Document extract:

By Karl Schranz – Director at E&S Group.


There is a lot of talk on the subject of security tokens. Many industry players seem sure that these will surpass utility tokens in importance in the medium term. I tend to disagree. I believe the creation of Utility tokens is the most important innovation for the global economy since the creation of the banking system. I will tackle the reasons why in another post.

In their purest sense, Utility and Security Tokens are not comparable. The only thing a Security Token has in common with a Utility Token is the fact that they are both crypto tokens.  Their use, rights and how these are valued could not be more different from each other.


Utility Tokens have a use, hence the name Utility. This is to access the company’s, ecosystems, products or services. In the case of Ethereum, Ether (its utility token) is used to be able to transact on the Ethereum Blockchain. Ether was designed to act as a gas fee. This however evolved with Ether being used to transact in many other goods / services making it more of a currency than a means to transact on a network.

Now Ether is not the best example for this discussion as it has become a cryptocurrency due to its wider acceptability beyond its pure use. If we look at other tokens, we can see that these act as the currency of a specific ecosystem. People buy these tokens to be able to use them on the system or platform that they relate to. This use could be to either pay gas fees, pay commission or pay for specific services on that platform.

Record set:

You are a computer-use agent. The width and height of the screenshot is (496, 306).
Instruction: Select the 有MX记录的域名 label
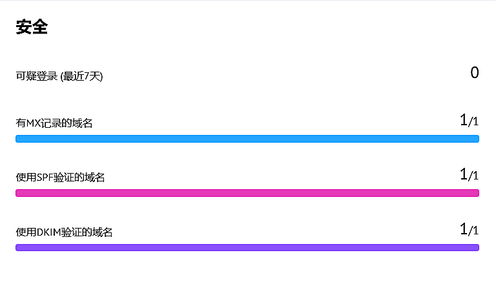[x=54, y=123]
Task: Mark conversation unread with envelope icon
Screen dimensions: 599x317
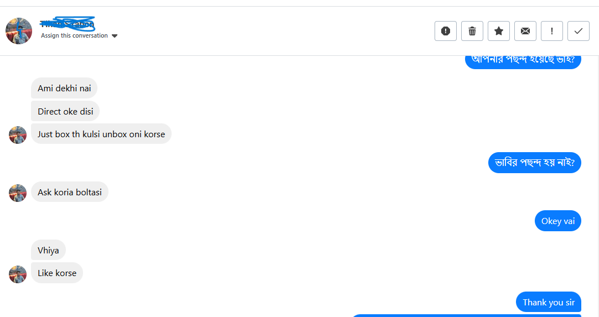Action: pos(525,31)
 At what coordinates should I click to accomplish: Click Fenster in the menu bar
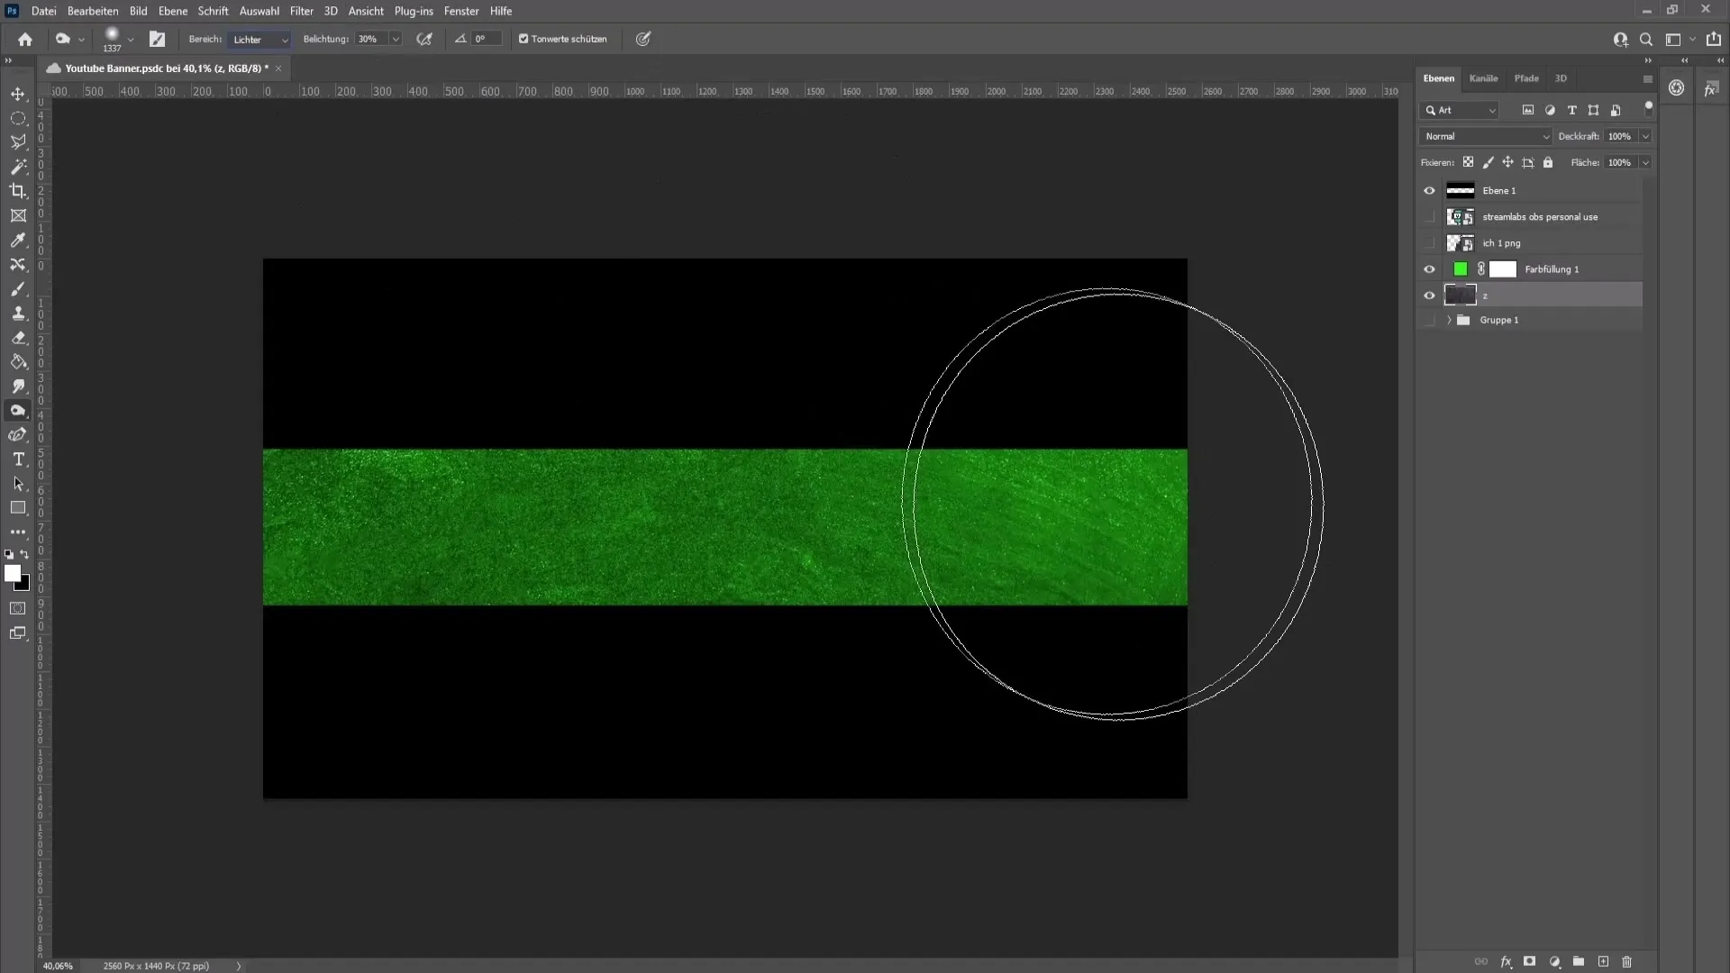tap(461, 11)
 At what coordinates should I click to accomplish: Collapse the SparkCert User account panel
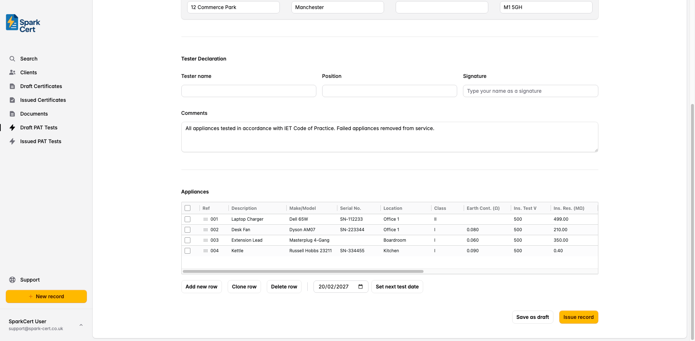[81, 325]
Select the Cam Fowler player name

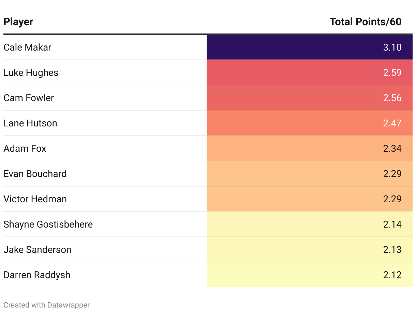pos(29,98)
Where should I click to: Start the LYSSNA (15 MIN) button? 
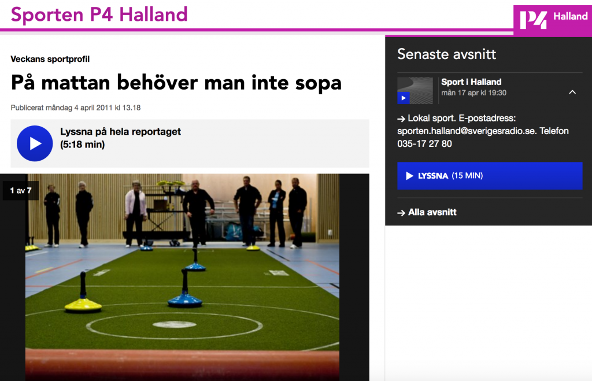490,176
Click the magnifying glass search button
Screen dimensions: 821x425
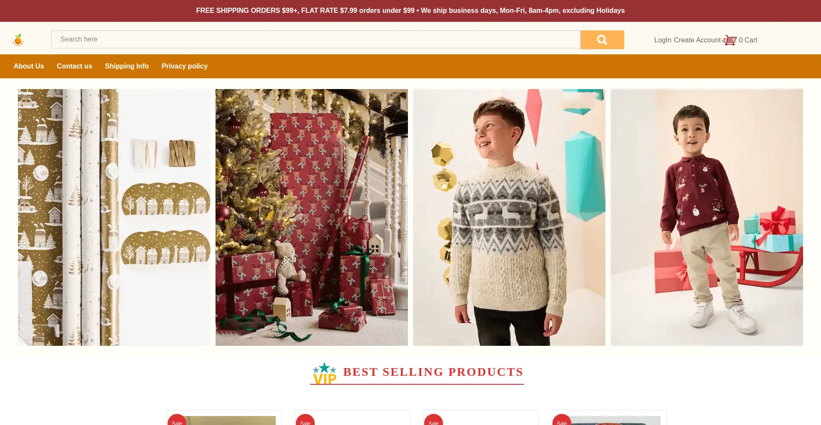pyautogui.click(x=602, y=40)
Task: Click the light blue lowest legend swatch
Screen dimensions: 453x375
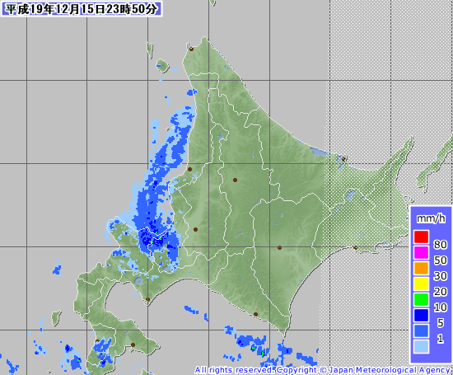Action: 421,346
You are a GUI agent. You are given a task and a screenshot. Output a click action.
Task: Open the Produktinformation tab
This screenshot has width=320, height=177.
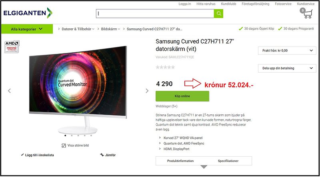click(x=180, y=161)
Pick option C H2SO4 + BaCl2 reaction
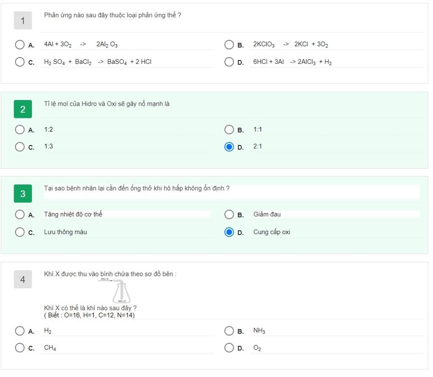Viewport: 433px width, 377px height. 19,62
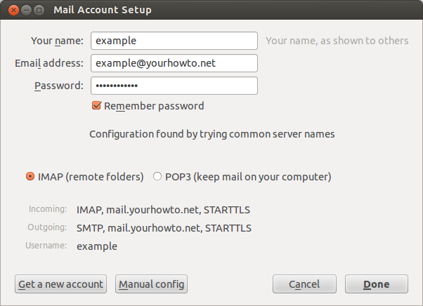Cancel the account setup
423x306 pixels.
(x=304, y=284)
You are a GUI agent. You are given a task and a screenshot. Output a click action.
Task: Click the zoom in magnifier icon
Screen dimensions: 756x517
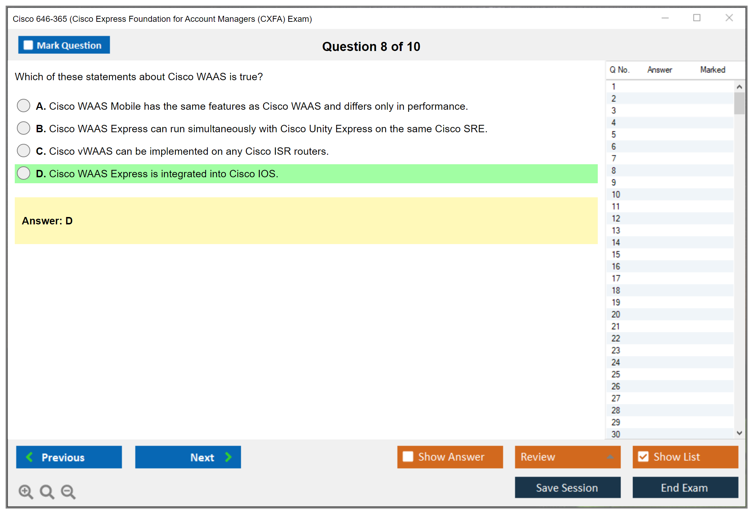coord(25,491)
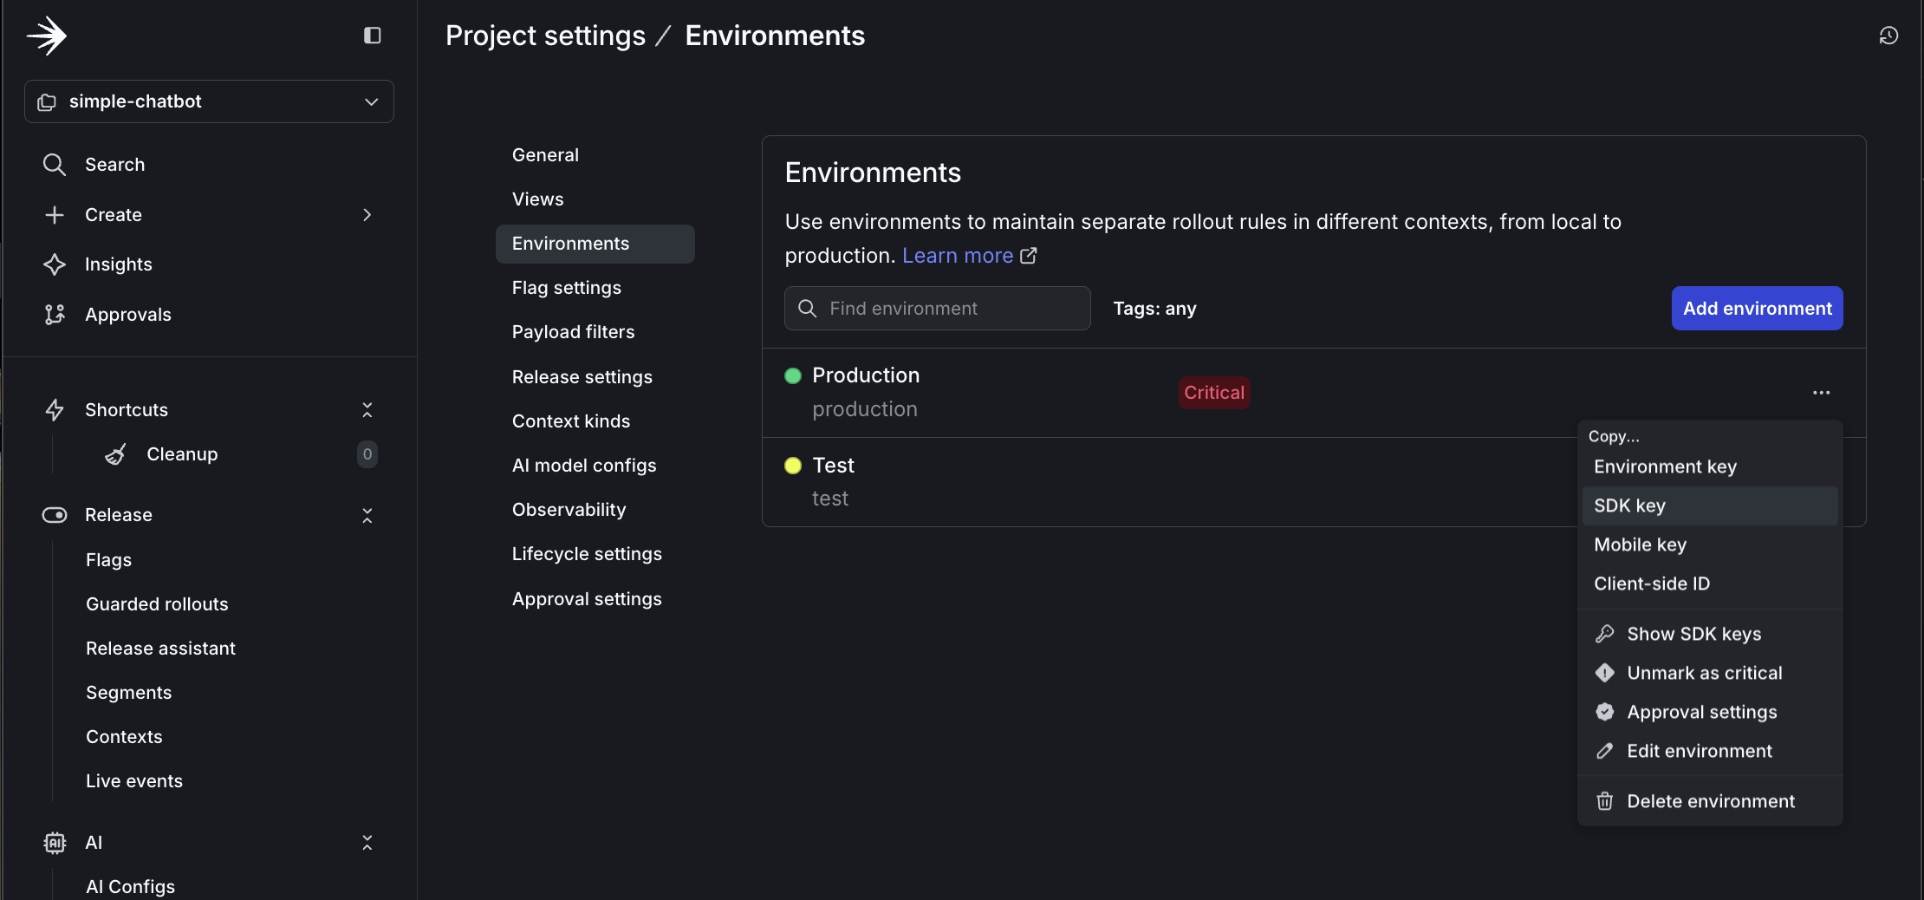Collapse the Shortcuts section chevron
Screen dimensions: 1924x900
click(367, 409)
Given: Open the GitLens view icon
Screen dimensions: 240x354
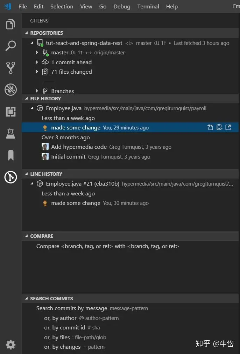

Jobs:
a – Print the passage from the article on utility and security tokens, from "There is a lot" up to and including "in another post.".
b – In the article on utility and security tokens, what was Ether originally designed to act as?
c – Resume the article on utility and security tokens from the point where it stops.

Responses per task:
a –
There is a lot of talk on the subject of security tokens. Many industry players seem sure that these will surpass utility tokens in importance in the medium term. I tend to disagree. I believe the creation of Utility tokens is the most important innovation for the global economy since the creation of the banking system. I will tackle the reasons why in another post.

b – A gas fee.

c –
Security tokens, again in their purest form, have 2 simple functions.

1.)  For the company to raise finance


2.) For the investor to make a return.

This could be either in the form of a share of profit or a fixed return.


Utility token holders have no right except that of using the token for its intended use.  Security Token holders would have not only rights assigned to the token (dividend, fixed return etc.) but would also have expectations. These expectations are the expectation to receive more than one paid for. This would mean that the company issuing these Security Tokens have more obligations toward holders of Security Tokens.  This is the reason why Security Tokens are and should be regulated.


Utility Tokens are valued as currencies, based on their use, acceptability etc. Security Tokens on the other-hand, are valued based on generally accepted security valuation methods, depending on what return method is being offered. In its simplest form, this would be the discounting of future inflows to present value.  This makes Utility Tokens very subjective to value and thus the immense speculation and corresponding price swings that we see today. On the other-hand, Security Token valuations are relatively easy to achieve.


It is thus clear that there is nearly nothing in common between Utility and Security Tokens. Security Tokens are one of many forms that already exist for companies to raise finance and for investors to invest in whereas, Utility Tokens, on the other hand, are the creation of an internal currency that supports an ecosystem.

What is so revolutionary is the ability of a company, to raise capital, by monetising the value of its internal currency!

Karl Schranz is a founding director at E&S Group and heads the Tokenomics and Strategy team. Karl has advised on several ICOs, Crypto Exchanges and Crypto Funds. For more information visit our website.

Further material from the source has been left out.